YOUR OBJECTIVE
Collect every line of the records below that contains the word "settings".

TASK DATA
+ + +

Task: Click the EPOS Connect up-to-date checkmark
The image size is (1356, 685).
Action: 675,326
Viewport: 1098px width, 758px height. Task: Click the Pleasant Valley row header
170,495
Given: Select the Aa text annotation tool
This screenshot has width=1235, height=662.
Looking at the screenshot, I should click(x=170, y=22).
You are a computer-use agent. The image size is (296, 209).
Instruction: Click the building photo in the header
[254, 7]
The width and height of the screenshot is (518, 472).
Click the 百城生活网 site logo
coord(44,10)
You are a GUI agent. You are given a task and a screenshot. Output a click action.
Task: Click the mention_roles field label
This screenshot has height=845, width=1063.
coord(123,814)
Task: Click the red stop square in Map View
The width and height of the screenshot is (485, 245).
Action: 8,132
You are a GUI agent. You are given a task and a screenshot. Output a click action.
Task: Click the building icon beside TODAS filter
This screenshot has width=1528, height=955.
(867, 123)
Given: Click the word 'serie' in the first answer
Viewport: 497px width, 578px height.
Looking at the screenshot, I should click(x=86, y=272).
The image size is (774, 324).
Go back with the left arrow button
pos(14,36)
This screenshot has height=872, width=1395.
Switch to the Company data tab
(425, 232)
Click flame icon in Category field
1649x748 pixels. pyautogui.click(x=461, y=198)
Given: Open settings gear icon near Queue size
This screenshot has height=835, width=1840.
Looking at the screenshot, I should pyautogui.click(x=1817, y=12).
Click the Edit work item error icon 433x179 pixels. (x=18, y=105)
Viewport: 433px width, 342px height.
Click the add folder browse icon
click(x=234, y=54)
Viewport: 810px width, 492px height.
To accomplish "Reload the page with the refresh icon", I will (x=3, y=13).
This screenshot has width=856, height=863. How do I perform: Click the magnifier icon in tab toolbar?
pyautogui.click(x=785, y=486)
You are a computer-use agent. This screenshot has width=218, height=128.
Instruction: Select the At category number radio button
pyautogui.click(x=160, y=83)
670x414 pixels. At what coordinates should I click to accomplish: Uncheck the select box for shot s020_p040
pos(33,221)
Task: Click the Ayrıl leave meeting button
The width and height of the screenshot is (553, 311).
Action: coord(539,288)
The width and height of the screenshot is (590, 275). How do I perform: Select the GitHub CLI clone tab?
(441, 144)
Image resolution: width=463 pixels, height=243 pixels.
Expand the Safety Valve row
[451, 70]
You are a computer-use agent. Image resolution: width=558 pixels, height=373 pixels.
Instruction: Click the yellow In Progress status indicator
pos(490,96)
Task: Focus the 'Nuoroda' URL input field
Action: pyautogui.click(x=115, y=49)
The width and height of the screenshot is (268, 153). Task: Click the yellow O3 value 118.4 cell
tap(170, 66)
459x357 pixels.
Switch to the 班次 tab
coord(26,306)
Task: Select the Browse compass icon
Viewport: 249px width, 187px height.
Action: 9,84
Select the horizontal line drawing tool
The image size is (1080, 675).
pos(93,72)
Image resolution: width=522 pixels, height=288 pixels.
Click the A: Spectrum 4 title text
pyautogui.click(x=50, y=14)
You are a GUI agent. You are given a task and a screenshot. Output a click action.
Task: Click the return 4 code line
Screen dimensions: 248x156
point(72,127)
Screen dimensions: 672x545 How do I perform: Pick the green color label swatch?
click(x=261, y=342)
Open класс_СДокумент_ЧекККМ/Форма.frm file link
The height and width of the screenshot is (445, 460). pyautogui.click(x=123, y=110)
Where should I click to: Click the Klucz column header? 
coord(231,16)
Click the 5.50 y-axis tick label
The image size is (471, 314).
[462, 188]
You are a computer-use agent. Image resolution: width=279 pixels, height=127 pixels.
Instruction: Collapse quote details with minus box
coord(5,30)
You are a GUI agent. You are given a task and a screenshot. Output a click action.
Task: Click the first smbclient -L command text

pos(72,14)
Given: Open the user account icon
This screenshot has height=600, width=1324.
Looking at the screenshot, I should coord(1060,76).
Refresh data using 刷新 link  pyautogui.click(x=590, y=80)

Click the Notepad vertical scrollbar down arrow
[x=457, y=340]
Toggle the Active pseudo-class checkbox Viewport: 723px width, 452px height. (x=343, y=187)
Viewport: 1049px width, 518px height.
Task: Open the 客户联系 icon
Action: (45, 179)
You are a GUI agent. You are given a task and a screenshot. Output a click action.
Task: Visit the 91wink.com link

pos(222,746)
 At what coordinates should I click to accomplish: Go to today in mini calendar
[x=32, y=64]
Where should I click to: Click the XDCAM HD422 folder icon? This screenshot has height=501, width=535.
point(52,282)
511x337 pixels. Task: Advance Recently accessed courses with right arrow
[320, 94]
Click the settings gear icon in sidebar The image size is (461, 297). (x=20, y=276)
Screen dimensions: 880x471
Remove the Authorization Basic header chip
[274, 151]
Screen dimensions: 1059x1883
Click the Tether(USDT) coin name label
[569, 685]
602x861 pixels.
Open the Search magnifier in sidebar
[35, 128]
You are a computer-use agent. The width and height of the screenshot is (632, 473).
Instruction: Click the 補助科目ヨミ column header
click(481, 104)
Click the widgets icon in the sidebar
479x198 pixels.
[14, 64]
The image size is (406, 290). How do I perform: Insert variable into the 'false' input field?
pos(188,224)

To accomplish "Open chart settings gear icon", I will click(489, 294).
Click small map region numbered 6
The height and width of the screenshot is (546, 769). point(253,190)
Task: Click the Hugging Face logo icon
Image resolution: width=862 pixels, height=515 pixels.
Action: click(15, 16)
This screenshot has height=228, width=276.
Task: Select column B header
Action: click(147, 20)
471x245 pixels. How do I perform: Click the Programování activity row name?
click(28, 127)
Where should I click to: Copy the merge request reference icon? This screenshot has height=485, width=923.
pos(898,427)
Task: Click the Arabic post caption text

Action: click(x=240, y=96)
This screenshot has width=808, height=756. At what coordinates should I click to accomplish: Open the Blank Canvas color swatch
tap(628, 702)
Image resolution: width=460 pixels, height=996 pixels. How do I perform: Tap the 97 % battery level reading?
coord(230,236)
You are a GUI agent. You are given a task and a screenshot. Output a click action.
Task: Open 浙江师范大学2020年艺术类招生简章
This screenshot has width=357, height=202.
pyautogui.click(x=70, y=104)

+ + +

WRITTEN RESPONSE
Given: Open settings gear icon near Queue size
Click the settings gear icon in sidebar The image size is (461, 297). (x=20, y=276)
To accomplish "Open chart settings gear icon", I will click(489, 294).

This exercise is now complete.